- **Problem to work on**
Starting at the beginning of the material and continuing through the line containing "should pyautogui.click(x=415, y=95).", output those lines as a numbered list, omitting any blank lines.

-- Material to process start --

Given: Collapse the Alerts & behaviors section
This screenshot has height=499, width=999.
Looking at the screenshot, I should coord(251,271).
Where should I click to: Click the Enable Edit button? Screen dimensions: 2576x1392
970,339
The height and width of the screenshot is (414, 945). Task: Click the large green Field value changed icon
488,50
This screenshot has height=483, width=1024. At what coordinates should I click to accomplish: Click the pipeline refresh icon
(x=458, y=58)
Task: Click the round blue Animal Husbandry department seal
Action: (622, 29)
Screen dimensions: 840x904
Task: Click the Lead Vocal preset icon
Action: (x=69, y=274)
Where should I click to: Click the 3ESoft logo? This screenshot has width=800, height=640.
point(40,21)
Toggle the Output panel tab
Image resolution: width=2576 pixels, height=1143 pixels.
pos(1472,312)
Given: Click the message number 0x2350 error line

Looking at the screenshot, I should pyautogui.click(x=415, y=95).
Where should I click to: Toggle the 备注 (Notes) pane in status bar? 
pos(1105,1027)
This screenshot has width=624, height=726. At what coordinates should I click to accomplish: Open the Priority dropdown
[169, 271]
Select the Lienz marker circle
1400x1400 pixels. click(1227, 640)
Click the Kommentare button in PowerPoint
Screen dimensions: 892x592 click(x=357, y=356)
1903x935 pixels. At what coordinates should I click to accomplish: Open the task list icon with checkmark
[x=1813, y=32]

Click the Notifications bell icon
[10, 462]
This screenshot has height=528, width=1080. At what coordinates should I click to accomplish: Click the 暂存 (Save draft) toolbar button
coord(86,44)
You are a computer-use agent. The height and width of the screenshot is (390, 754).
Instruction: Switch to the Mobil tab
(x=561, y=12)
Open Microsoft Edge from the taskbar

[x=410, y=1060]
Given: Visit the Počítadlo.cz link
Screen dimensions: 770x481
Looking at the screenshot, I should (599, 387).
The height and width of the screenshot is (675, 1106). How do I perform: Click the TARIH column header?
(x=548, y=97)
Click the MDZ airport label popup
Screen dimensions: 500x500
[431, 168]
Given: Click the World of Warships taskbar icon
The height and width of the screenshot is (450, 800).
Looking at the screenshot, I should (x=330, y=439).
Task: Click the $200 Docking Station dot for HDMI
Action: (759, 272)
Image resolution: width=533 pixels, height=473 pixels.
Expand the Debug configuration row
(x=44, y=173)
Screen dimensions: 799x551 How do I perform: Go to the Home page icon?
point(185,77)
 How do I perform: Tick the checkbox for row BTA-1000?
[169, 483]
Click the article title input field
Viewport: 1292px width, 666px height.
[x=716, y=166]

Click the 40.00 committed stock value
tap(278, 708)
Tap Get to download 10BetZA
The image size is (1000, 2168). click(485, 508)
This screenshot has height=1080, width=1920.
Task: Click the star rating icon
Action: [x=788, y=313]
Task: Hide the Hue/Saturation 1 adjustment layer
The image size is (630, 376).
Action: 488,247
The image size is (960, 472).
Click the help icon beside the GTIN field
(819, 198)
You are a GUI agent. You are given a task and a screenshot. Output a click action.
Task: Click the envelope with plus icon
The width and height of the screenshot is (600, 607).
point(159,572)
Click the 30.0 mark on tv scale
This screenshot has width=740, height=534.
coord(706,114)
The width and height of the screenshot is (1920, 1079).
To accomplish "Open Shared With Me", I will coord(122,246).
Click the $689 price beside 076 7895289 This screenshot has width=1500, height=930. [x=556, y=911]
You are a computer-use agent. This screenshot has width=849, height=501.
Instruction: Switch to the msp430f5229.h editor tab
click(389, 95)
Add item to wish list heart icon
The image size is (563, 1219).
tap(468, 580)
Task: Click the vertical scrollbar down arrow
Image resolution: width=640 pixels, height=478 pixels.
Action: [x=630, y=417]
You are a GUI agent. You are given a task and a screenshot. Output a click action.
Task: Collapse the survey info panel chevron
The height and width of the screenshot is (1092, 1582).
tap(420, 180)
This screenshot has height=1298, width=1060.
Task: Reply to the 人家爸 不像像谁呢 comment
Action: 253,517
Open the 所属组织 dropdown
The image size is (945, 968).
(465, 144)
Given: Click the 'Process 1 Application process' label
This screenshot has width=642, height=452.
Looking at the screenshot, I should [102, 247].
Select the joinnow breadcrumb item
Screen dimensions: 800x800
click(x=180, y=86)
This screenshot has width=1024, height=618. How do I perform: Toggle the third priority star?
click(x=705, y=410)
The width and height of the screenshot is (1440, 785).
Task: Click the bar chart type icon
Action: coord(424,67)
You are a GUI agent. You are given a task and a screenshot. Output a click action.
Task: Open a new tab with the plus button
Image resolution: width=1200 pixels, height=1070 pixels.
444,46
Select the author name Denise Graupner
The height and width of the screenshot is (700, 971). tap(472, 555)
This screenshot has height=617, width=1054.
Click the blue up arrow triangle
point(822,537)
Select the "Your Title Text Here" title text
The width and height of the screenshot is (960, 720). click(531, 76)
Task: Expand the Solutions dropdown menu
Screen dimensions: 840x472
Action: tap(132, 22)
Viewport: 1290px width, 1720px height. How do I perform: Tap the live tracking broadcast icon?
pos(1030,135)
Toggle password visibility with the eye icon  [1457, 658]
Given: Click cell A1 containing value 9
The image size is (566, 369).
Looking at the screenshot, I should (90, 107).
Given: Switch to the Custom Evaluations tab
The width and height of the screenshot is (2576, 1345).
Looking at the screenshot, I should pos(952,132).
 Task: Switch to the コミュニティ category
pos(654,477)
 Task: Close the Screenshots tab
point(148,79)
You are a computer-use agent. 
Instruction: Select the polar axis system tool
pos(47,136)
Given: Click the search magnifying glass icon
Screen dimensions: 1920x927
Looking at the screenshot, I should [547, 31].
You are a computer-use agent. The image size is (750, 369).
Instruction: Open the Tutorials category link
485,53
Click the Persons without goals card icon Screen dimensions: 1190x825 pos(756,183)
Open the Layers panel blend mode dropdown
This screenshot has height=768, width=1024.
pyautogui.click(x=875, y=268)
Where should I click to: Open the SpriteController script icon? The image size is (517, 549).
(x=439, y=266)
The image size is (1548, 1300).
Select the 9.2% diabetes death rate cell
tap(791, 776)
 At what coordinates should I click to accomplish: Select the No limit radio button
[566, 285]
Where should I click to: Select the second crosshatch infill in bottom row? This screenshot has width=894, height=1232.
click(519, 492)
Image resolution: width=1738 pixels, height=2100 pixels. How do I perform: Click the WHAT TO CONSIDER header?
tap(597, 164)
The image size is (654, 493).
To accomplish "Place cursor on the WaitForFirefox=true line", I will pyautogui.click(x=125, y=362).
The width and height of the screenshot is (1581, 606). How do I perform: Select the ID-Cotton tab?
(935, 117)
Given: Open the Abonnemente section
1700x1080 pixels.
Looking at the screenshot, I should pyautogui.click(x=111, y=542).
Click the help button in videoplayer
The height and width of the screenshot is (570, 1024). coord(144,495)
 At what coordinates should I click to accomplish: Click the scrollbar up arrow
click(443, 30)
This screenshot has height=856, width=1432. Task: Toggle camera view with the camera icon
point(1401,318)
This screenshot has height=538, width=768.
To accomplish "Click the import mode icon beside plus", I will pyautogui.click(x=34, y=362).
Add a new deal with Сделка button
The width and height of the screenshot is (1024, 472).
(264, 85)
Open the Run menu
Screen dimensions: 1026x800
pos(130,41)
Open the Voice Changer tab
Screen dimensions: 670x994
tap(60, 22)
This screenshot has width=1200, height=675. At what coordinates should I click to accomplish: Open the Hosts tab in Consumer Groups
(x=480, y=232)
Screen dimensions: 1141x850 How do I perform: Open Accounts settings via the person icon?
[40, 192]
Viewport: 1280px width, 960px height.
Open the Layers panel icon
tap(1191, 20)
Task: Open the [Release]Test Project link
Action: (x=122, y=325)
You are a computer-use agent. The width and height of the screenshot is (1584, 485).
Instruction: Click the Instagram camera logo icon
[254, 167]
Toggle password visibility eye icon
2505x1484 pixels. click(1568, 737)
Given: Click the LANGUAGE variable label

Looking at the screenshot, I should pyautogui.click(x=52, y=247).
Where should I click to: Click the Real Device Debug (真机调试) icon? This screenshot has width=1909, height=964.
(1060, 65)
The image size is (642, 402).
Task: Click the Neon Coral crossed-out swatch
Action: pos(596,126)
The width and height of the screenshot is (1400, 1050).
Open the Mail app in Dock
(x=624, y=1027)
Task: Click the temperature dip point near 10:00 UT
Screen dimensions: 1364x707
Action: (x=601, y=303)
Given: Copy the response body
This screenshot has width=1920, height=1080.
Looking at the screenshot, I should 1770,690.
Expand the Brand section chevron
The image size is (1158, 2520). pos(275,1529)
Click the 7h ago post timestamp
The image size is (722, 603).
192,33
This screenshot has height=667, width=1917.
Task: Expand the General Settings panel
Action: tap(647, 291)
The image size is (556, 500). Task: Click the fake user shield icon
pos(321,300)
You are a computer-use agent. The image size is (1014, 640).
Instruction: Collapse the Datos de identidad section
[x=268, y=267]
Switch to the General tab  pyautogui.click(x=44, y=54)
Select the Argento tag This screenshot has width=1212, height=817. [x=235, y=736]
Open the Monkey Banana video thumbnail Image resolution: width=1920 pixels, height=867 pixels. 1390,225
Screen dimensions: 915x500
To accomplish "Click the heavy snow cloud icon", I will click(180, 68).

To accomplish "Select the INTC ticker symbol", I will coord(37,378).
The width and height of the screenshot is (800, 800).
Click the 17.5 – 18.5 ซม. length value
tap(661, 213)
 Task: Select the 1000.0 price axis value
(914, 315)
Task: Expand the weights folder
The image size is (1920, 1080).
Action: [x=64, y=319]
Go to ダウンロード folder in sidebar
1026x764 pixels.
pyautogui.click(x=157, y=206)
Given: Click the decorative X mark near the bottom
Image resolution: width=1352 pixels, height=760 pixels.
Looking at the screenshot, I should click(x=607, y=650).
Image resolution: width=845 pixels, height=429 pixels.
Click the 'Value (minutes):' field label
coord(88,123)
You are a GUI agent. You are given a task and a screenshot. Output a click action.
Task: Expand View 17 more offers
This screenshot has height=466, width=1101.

-- Material to process end --

- **Completed task**
1. Given: Collapse the Alerts & behaviors section
2. This screenshot has height=499, width=999.
3. Looking at the screenshot, I should coord(251,271).
4. Where should I click to: Click the Enable Edit button? Screen dimensions: 2576x1392
5. 970,339
6. The height and width of the screenshot is (414, 945). Task: Click the large green Field value changed icon
7. 488,50
8. This screenshot has height=483, width=1024. At what coordinates should I click to accomplish: Click the pipeline refresh icon
9. (x=458, y=58)
10. Task: Click the round blue Animal Husbandry department seal
11. Action: (622, 29)
12. Screen dimensions: 840x904
13. Task: Click the Lead Vocal preset icon
14. Action: (x=69, y=274)
15. Where should I click to: Click the 3ESoft logo? This screenshot has width=800, height=640.
16. point(40,21)
17. Toggle the Output panel tab
18. Image resolution: width=2576 pixels, height=1143 pixels.
19. pos(1472,312)
20. Given: Click the message number 0x2350 error line
21. Looking at the screenshot, I should pyautogui.click(x=415, y=95).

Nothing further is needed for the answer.